WHAT NEEDS TO BE DONE
Please write out everything in the records below, from the line containing "You are a GUI" down to the line containing "This screenshot has", including both of those lines, as a JSON list of strings with one string per line and blank lines left out.

INPUT FOR THIS TASK

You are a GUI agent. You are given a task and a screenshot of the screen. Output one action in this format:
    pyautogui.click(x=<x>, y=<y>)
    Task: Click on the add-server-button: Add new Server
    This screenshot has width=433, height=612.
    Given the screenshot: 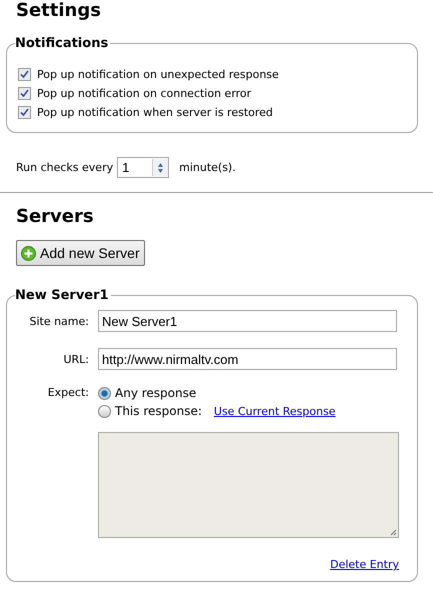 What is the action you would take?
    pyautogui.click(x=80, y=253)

---

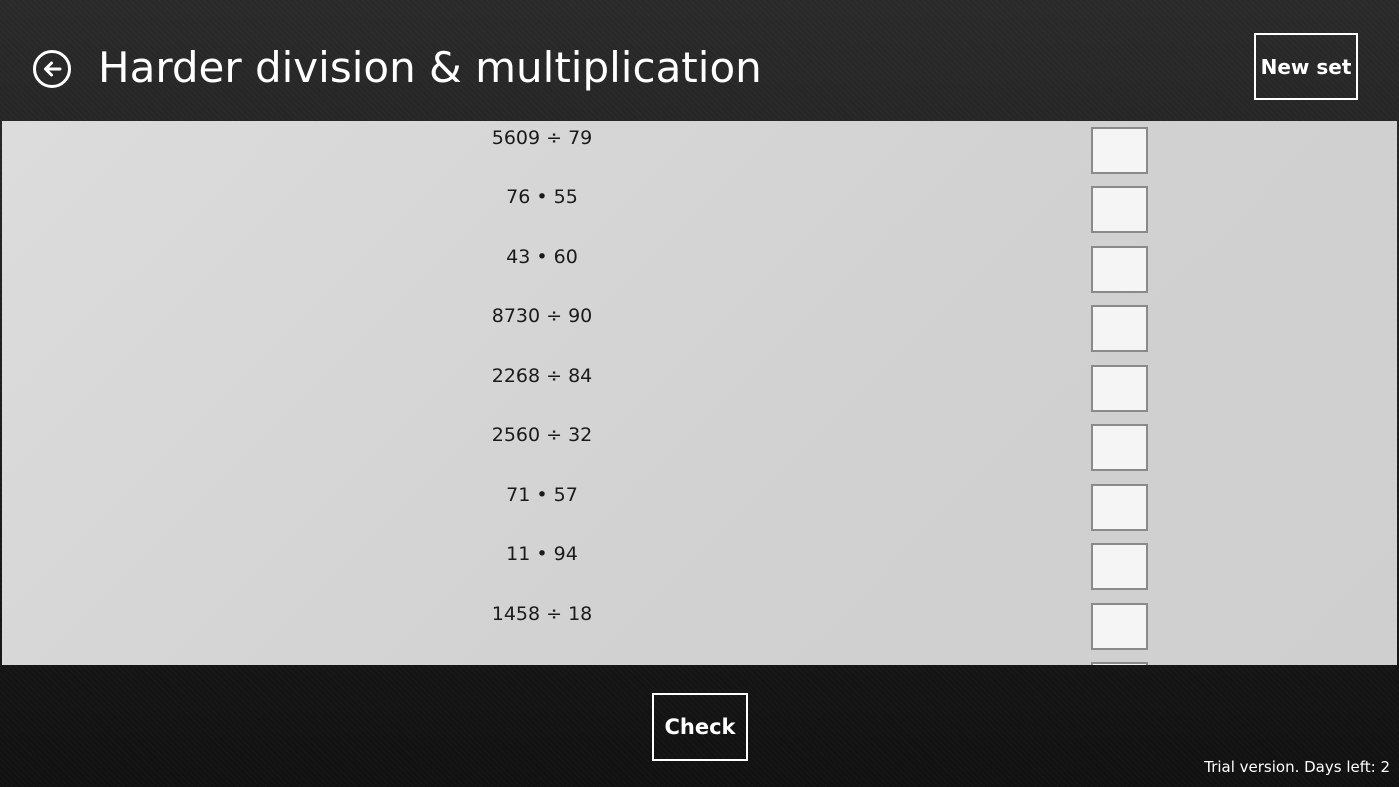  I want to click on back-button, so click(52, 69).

WRITTEN SOLUTION
[
  "You are a GUI agent. You are given a task and a screenshot of the screen. Output one action in this format:",
  "    pyautogui.click(x=<x>, y=<y>)",
  "    Task: Click on the add-server-button: Add new Server",
  "    This screenshot has width=433, height=612."
]